◆ Prompt
Every line from the top of the records through the one bearing "Toggle camera view using the camera gizmo" is to be reproduced exactly, and pictures are to be left out.

*** Opening of Exercise data ***

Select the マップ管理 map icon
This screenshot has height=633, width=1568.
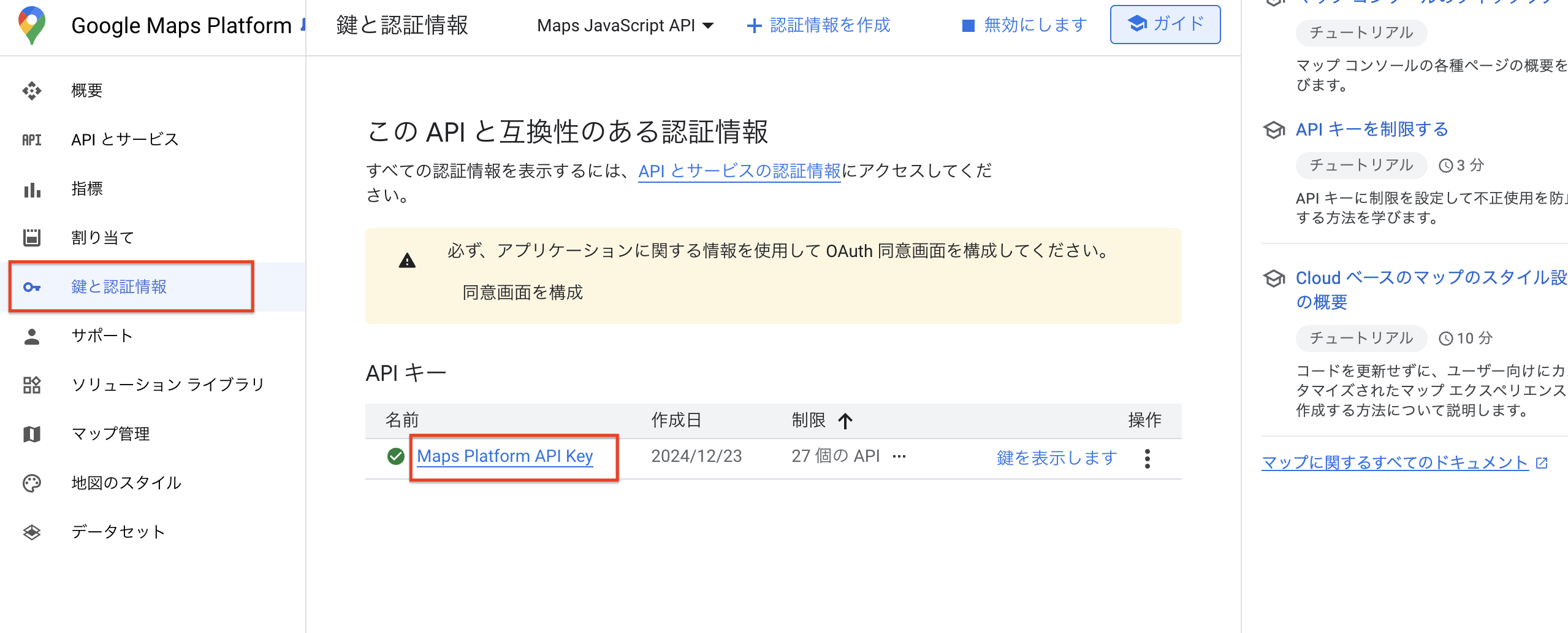tap(32, 434)
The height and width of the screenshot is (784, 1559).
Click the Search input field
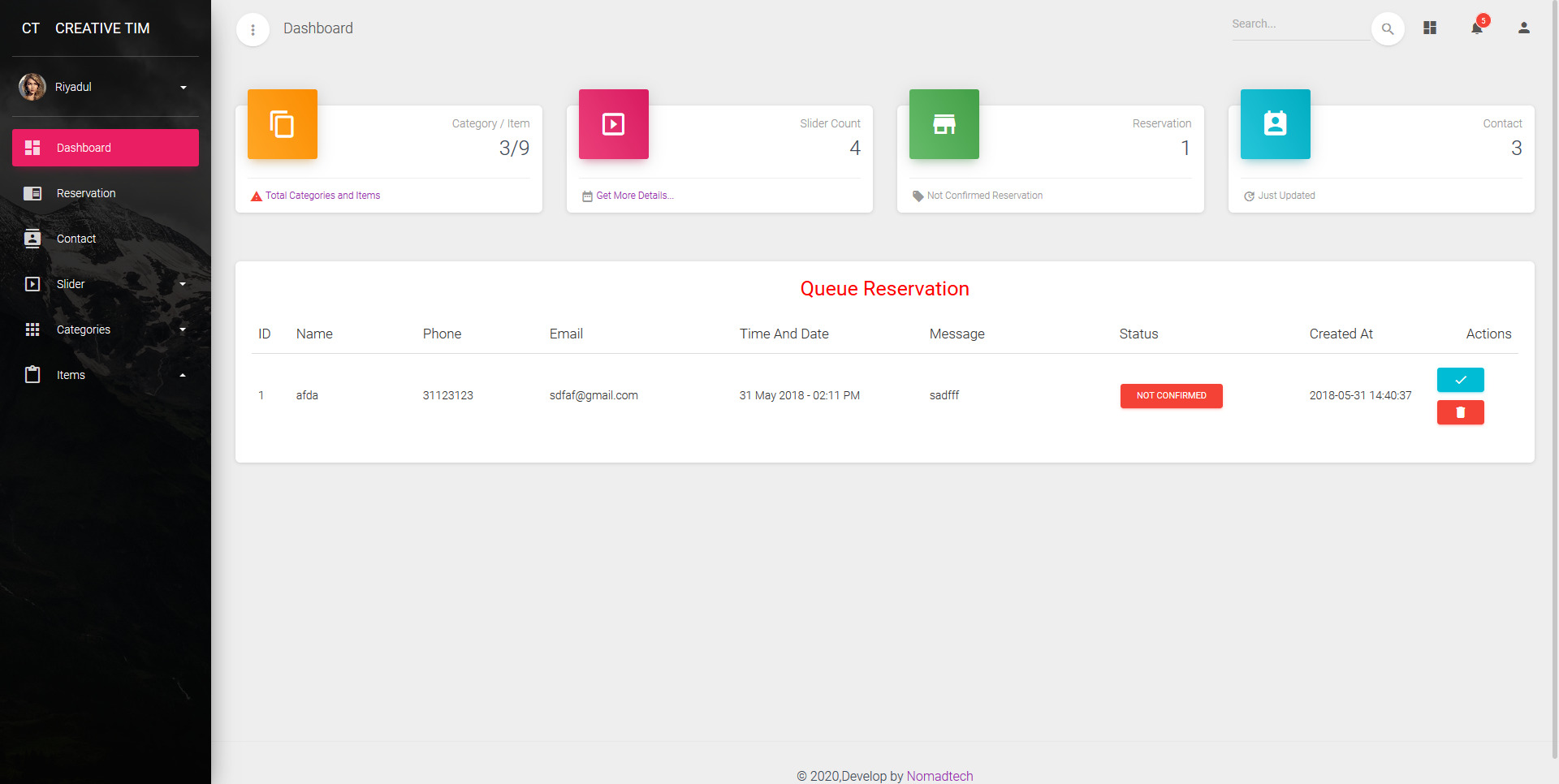coord(1299,24)
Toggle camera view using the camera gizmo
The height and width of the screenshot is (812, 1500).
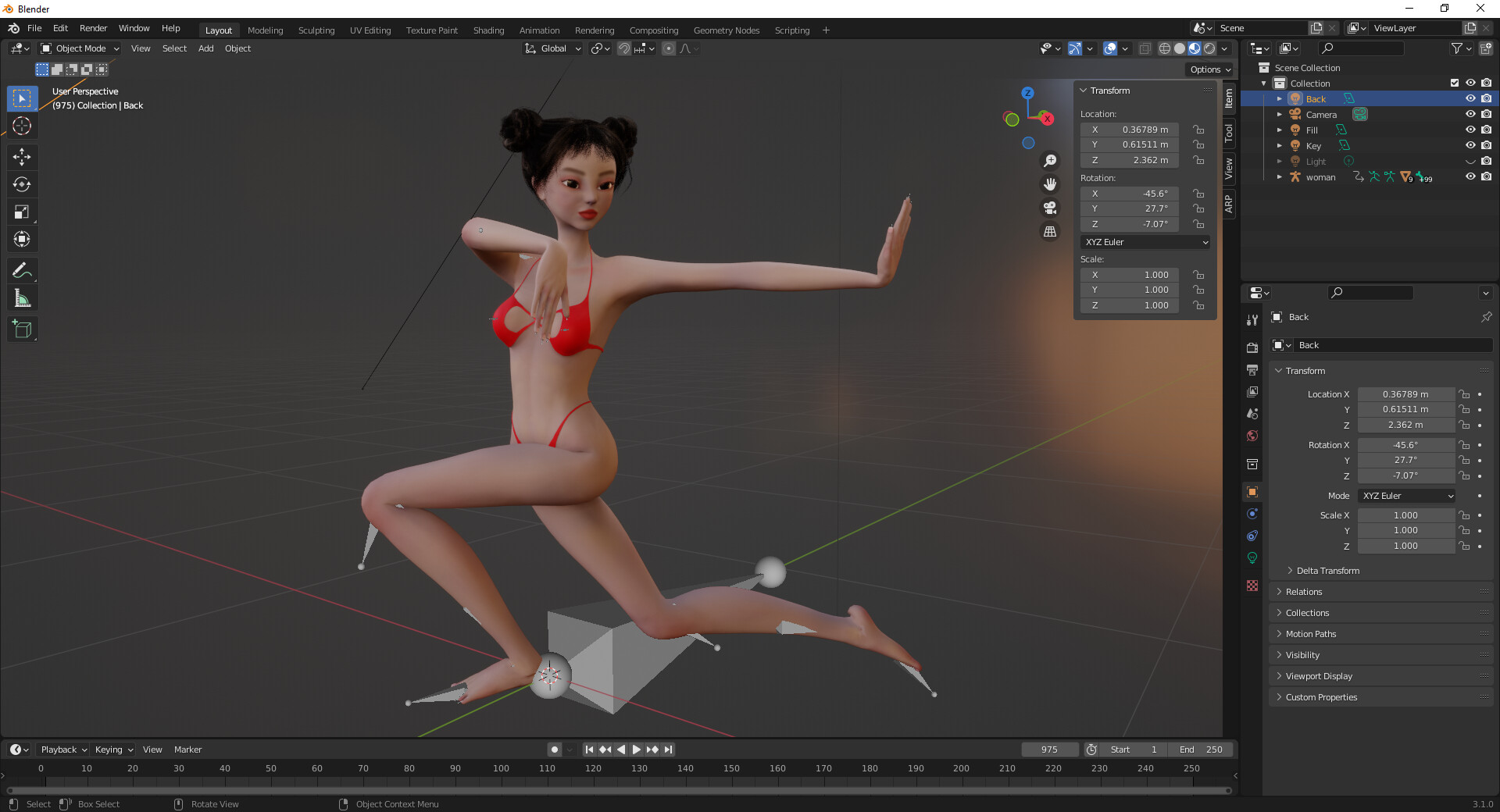coord(1050,208)
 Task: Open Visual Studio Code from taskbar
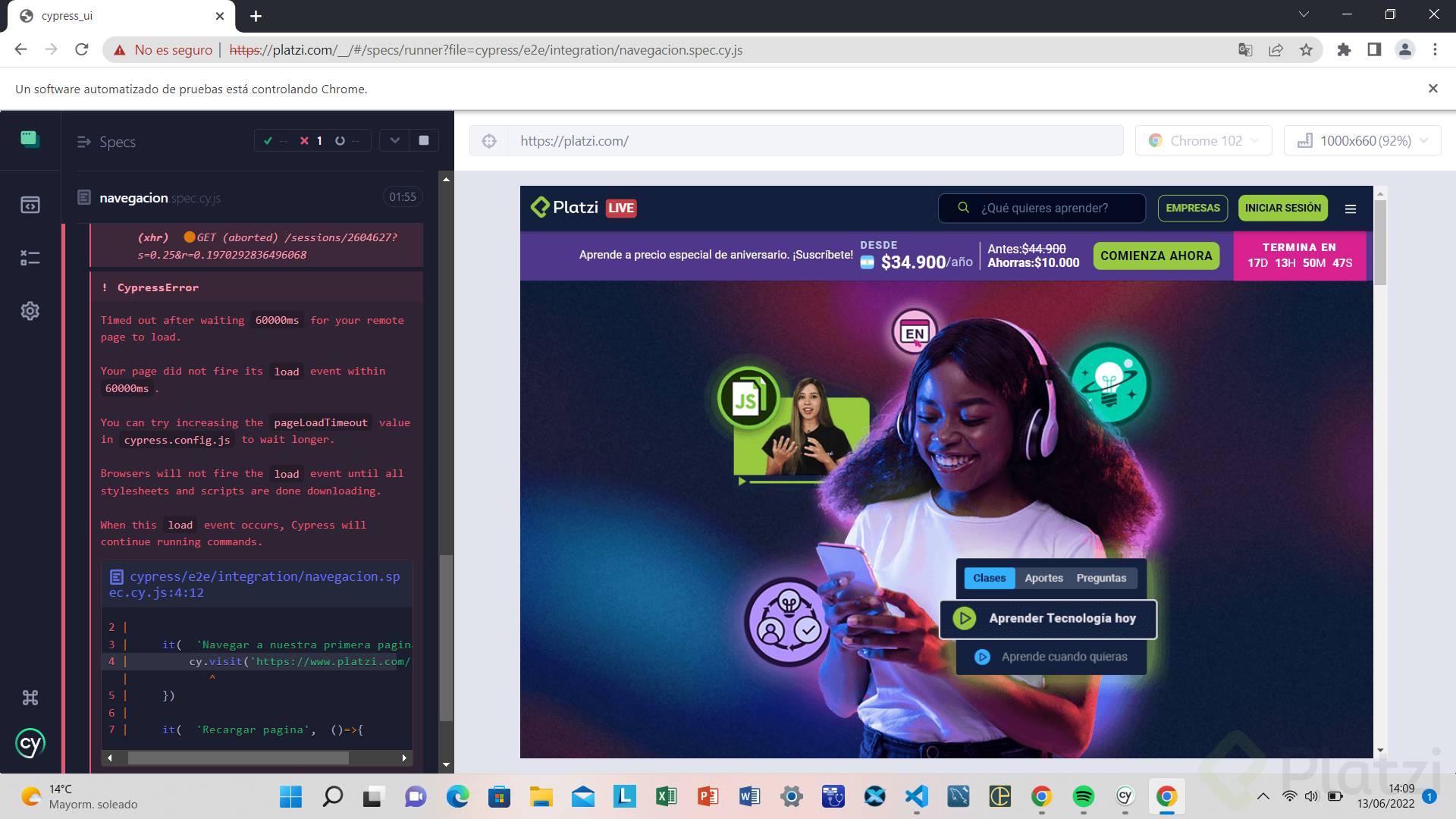point(916,796)
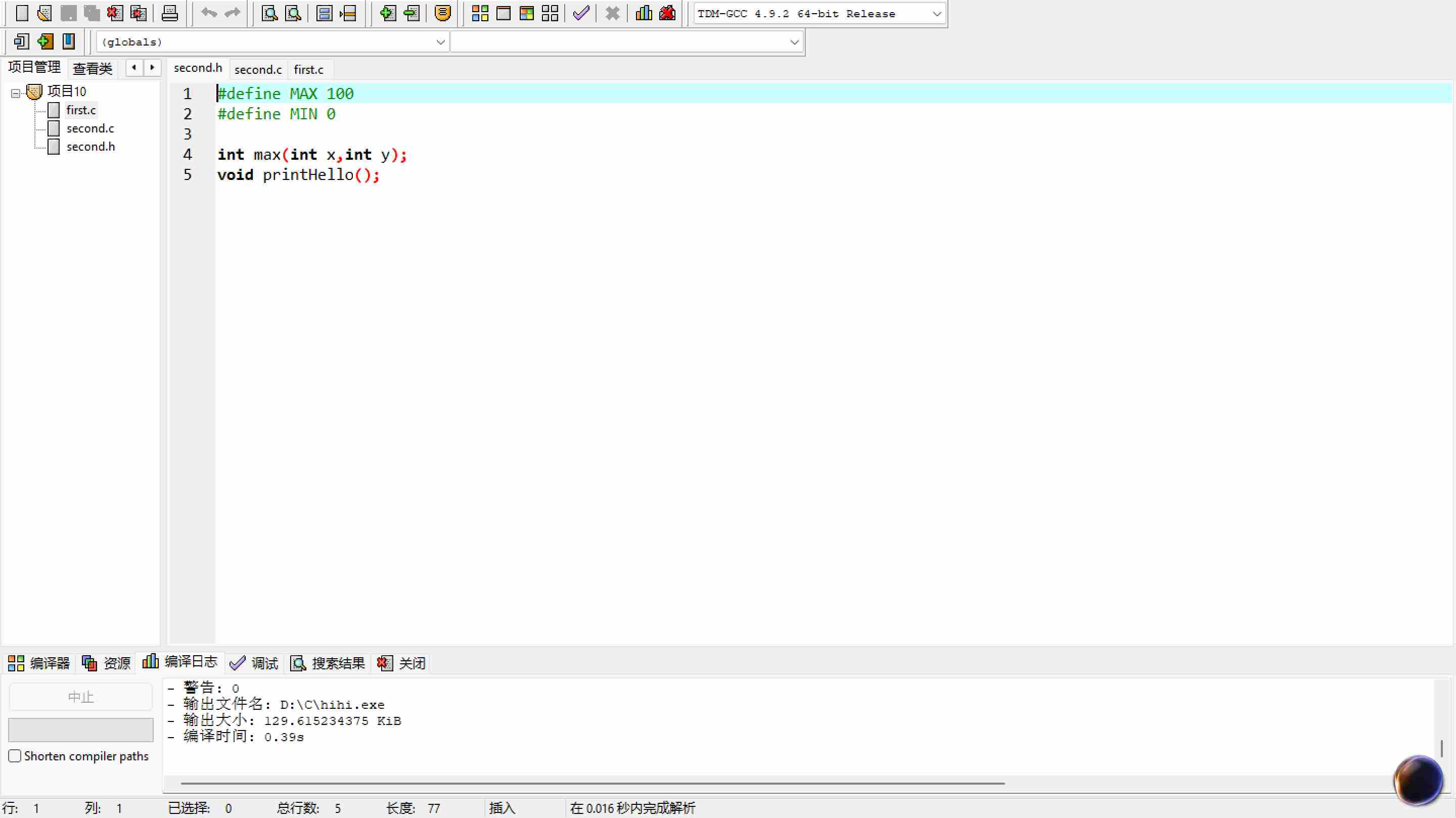Viewport: 1456px width, 818px height.
Task: Open the (globals) scope dropdown
Action: click(440, 42)
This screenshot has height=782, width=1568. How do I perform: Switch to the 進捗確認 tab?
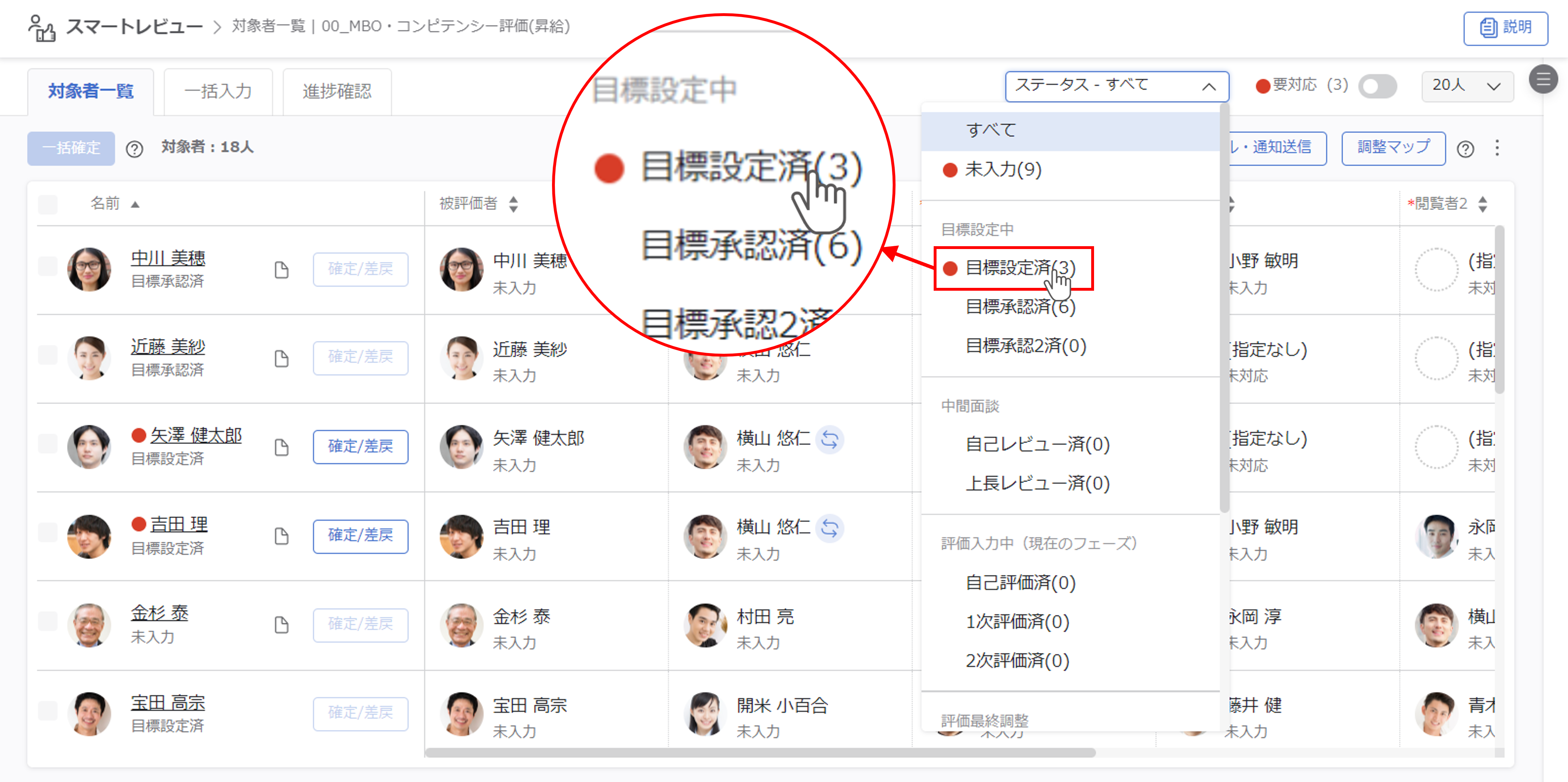point(337,91)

*** Close of Exercise data ***

◆ Task answer
Select the マップ管理 map icon
This screenshot has height=633, width=1568.
tap(32, 434)
The height and width of the screenshot is (784, 1559).
Click the Search input field
coord(1299,24)
Toggle camera view using the camera gizmo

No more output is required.